> [PAGE]
········

All the latest news, ideas, and opinions from Denver's Independent Literary Center: lighthousewriters.org
Every August at Lighthouse we hold a 4-week course, Is it a Novel… or a Memoir?. Novelist William Haywood Henderson spends half of the time and all his masculine wiles persuading writers to write novels; memoirist Shari Caudron spends the other half charming and courting the uninitiated to write memoirs. The unspoken question is always: Who will win the most converts? It gets contentious.
I asked the two to make a case for their chosen genre. Things got a little heated, as you’ll see…
Bill: Novels rock. They’re big and rich and amazingly wonderful and pretty. I can’t imagine that a memoir could compare in any way.
Shari: Yes, Bill, novels can be rich and wonderful and pretty. But who buys them anymore? A thorough review of recent book sales data (read: a quick Google search), reveals the fiction market has declined 13 percent this year, while sales of memoir and biography are up 9 percent. Why fictionalize when readers hunger for reality?

········

> [MATERIAL PROVIDED]
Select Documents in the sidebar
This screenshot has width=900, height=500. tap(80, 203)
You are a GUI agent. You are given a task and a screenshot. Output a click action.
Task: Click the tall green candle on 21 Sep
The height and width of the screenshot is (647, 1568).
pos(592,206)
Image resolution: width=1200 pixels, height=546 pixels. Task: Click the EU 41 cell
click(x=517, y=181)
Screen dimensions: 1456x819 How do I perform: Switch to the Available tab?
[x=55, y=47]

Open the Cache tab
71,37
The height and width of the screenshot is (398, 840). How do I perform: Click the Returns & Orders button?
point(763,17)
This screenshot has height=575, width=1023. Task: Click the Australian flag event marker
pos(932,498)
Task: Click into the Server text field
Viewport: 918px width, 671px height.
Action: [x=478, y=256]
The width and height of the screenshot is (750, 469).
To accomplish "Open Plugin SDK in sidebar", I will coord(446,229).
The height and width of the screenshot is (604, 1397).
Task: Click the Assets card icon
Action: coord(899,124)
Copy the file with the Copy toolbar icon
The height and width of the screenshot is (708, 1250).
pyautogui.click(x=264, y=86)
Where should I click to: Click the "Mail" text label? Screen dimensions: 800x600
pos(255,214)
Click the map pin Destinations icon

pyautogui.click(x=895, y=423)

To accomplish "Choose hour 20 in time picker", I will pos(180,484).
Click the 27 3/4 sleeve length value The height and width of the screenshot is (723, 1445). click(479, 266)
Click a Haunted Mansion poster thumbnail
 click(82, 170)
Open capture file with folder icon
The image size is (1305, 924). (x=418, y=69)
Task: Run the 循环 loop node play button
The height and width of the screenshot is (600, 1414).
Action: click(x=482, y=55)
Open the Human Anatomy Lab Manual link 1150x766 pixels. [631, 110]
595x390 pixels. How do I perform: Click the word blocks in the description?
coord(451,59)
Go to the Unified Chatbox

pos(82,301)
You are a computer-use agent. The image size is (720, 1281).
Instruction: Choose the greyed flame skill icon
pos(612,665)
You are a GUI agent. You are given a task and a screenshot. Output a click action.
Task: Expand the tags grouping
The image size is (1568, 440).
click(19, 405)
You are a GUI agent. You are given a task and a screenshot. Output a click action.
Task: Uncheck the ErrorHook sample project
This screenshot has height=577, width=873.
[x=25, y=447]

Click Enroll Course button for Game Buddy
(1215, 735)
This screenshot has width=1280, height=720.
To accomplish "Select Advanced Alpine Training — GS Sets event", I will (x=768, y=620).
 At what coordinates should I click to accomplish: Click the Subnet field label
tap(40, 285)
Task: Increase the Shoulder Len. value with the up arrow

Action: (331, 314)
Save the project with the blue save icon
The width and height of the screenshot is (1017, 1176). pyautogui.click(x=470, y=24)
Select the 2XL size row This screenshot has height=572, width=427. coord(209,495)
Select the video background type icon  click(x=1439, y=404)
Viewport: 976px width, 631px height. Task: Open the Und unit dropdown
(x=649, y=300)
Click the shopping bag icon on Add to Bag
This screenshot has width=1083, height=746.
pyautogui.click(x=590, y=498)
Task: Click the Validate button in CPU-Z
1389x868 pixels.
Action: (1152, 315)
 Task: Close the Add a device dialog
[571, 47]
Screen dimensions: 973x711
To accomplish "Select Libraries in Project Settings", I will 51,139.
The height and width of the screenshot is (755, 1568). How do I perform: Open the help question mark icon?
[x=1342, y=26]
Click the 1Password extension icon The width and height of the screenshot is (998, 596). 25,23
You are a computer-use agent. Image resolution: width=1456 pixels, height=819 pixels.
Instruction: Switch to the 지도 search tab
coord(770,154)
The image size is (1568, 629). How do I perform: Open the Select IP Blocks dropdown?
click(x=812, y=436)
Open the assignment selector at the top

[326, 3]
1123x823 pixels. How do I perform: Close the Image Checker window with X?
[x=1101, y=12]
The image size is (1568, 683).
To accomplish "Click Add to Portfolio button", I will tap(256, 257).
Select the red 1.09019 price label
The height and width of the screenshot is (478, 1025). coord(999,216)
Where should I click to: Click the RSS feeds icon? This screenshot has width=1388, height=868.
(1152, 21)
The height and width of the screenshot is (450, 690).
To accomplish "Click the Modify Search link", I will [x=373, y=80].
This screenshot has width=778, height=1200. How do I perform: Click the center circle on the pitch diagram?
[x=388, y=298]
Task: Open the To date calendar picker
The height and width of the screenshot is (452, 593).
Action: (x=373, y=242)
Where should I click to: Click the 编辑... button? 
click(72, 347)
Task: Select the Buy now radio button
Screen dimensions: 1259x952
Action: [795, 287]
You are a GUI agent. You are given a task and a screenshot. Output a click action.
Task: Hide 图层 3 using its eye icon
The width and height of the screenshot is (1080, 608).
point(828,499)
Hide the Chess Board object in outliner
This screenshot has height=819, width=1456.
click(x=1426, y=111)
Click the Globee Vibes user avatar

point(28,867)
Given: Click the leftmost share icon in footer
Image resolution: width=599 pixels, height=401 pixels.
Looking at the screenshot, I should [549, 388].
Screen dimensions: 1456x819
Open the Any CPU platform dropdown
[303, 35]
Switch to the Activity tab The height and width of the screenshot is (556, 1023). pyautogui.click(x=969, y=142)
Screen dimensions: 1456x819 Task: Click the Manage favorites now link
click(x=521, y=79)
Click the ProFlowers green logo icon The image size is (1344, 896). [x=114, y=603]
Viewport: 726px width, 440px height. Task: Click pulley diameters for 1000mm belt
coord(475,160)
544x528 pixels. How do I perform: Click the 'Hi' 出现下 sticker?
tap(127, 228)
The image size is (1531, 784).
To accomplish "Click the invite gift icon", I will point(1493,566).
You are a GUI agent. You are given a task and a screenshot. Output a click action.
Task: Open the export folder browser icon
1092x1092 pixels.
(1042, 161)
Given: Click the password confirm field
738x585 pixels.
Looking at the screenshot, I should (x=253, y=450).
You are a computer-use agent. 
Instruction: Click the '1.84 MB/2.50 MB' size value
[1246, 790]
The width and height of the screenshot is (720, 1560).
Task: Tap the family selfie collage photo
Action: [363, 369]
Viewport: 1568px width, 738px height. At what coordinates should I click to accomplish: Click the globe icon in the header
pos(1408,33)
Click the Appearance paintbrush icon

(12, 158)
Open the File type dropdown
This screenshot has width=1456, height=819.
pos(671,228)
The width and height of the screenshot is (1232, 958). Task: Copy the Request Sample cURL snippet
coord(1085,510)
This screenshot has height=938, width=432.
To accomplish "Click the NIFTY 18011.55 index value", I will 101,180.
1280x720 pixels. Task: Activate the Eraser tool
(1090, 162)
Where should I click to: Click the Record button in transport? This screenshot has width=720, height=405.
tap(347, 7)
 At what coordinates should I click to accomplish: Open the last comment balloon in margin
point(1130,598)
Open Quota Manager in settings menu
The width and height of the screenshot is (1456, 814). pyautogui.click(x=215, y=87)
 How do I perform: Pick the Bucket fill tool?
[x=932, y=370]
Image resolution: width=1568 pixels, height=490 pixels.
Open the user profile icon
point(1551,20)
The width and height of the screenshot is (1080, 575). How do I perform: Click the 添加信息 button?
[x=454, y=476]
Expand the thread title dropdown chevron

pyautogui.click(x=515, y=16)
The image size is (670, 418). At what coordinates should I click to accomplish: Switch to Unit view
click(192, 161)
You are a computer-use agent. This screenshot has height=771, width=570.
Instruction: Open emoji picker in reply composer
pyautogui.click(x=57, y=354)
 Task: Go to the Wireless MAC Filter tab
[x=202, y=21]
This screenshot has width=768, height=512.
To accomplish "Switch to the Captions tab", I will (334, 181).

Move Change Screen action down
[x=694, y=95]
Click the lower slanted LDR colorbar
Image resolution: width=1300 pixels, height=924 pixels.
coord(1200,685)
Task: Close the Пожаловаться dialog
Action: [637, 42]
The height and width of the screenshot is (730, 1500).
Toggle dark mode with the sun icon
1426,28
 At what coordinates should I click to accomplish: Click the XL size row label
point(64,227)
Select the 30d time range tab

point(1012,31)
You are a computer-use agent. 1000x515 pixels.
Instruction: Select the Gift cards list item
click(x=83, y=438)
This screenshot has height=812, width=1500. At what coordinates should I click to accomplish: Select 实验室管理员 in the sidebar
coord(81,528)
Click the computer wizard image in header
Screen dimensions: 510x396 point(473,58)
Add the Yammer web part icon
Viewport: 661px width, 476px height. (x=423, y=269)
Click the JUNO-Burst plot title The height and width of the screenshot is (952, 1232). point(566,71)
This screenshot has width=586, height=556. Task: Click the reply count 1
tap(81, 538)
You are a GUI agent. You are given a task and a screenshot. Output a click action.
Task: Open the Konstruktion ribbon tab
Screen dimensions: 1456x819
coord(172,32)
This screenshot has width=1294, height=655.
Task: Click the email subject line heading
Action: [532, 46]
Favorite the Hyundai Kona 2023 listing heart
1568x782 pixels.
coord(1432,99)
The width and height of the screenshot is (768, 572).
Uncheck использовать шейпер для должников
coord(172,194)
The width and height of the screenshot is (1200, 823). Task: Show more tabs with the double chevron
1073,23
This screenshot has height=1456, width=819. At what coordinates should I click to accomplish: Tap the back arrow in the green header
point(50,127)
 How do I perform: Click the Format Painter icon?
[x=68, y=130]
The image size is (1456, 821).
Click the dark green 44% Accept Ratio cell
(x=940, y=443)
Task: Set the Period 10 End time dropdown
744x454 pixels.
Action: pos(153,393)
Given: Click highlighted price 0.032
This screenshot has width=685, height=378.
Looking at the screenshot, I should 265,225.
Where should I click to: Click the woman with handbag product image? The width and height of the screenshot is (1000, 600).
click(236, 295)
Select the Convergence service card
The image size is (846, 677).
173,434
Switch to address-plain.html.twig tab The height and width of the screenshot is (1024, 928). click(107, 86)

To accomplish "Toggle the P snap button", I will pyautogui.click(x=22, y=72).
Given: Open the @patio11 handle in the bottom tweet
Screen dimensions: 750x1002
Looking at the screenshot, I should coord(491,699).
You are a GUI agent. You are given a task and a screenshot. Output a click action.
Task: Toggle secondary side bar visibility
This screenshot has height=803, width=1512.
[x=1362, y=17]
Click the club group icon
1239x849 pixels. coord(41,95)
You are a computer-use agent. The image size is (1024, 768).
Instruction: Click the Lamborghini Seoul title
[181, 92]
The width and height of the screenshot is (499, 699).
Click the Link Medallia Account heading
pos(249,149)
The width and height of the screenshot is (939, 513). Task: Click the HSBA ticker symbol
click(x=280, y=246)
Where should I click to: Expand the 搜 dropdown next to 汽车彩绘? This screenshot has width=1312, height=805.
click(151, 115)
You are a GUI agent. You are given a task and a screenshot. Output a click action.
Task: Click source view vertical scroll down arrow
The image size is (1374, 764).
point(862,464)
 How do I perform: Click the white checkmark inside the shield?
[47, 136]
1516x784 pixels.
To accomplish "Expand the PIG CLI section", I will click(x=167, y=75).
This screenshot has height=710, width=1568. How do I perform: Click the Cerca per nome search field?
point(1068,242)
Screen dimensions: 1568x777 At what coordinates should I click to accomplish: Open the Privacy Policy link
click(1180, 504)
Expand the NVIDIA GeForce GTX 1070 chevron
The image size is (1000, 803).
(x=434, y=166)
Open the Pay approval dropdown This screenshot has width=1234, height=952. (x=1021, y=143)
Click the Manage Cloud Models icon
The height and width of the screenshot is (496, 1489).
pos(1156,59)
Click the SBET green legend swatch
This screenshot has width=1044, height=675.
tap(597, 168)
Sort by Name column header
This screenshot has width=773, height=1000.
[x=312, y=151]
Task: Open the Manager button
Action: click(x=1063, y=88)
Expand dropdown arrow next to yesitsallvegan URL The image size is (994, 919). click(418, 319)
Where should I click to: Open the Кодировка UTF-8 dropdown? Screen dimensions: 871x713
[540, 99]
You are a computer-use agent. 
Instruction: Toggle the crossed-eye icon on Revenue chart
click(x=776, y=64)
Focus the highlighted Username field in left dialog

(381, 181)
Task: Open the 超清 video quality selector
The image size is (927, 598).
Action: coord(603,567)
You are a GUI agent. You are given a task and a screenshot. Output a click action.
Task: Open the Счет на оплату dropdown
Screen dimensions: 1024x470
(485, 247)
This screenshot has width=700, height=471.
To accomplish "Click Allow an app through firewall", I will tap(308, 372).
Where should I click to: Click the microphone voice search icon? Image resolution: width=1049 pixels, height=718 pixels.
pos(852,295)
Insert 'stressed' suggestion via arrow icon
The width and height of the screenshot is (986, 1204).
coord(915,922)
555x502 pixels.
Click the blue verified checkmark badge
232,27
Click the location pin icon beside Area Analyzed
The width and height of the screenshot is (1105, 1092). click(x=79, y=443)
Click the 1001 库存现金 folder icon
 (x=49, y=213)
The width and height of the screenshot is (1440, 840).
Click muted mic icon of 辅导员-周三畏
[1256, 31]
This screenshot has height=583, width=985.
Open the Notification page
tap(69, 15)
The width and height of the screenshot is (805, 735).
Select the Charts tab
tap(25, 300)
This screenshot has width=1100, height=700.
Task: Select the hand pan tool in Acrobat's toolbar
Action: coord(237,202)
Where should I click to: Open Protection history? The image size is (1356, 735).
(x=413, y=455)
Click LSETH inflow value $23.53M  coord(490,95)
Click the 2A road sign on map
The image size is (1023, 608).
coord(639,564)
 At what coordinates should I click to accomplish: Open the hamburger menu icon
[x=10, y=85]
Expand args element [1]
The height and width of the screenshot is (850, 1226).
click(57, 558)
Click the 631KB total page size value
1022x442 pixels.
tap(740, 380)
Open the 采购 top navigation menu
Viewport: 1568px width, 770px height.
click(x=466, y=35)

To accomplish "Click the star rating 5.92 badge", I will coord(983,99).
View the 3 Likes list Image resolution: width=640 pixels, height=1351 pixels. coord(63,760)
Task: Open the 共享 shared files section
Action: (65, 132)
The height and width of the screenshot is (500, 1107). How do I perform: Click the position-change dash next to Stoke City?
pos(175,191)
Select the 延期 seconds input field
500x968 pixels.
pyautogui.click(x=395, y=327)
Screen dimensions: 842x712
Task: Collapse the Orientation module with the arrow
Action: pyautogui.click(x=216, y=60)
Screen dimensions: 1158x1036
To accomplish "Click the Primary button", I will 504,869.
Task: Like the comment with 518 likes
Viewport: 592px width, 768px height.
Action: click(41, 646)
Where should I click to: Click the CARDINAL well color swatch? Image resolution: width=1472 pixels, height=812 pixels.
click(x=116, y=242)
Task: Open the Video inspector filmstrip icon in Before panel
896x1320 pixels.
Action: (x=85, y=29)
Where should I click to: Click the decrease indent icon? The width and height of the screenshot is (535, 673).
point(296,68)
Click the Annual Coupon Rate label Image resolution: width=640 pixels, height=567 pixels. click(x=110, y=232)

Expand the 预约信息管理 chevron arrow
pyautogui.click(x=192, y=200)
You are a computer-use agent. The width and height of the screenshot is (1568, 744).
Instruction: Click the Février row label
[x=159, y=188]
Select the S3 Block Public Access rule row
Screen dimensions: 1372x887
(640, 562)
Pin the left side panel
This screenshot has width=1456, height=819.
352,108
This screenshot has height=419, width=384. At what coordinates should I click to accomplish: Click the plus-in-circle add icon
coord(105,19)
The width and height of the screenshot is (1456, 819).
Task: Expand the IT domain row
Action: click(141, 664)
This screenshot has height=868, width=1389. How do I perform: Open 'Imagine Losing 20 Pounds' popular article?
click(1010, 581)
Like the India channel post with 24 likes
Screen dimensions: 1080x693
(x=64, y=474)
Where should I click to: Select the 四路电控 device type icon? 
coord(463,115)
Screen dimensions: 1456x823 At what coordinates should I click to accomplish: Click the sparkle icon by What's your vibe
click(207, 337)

········

> [TASK STATEMENT] Using the Lighthouse blog post on the novel-versus-memoir course, decide whether each statement agrees with the post, and support each yes or no with the deciding words quoted from it. (a) The course runs for four weeks every August. (b) Shari reports that fiction sales went up this year. (c) Bill thinks a memoir could compare with a novel in some ways. The entries are not needed for this work.

> [RESULT BELOW]
(a) Yes: "Every August at Lighthouse we hold a 4-week course"
(b) No: "the fiction market has declined 13 percent this year"
(c) No: "I can’t imagine that a memoir could compare in any way."